Are your row keys unique?
Also you should maybe store this Rowid and later check if you have done the right transformations.
I just encountered a thing when using thre python nodes that you might run into problems when you do joins but did not reset the index within the python node since KNIME would use the rowid as index seemingly.
as the others have already suggested, you should make sure that each row in the Pandas DataFrame has a unique index.
Dropping/resetting the index is not the best option though, because KNIME uses the RowID (which is equal to the DataFrame index) to identify rows when you select / highlight individual cells in your data. If you reset the index, then this row identification will no longer work.
The best solution would be to let the index of all values in your input table as they are, but assign new unique indices (which are actually string based) to all new rows that you add.

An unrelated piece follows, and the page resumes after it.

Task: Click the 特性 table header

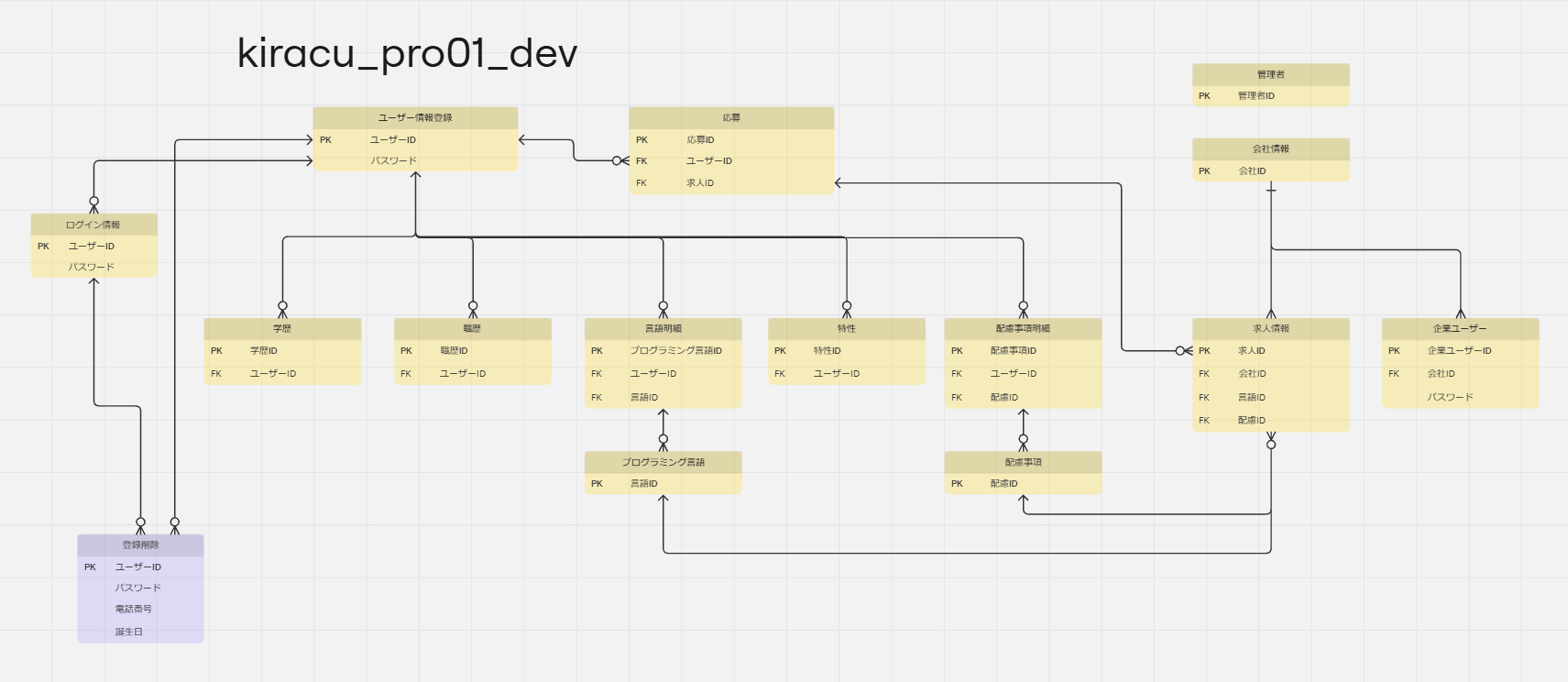Action: pyautogui.click(x=846, y=328)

@mlauber71: the RowID node that you mentioned has the same problem if “enable hiliting” is disabled.
If you do not care about selection/hiliting, then dropping the index is fine, though
Hope that helps,
Hello @mohini1329 and welcome to the KNIME forum.
Have you tried to reset the index values to your DF?
df = pd.concat([df.reset_index(drop=True)], axis=1).copy()
I think it would be good to mention the handling of the RowIDs somehwere in then Python documentation. And also one should be aware that if you copy a dataframe the index might also be resetted. So we should be careful with that.
What woudl be great is a Counter node that would support Long (integers) to handle very large data sets.
This topic was automatically closed 90 days after the last reply. New replies are no longer allowed.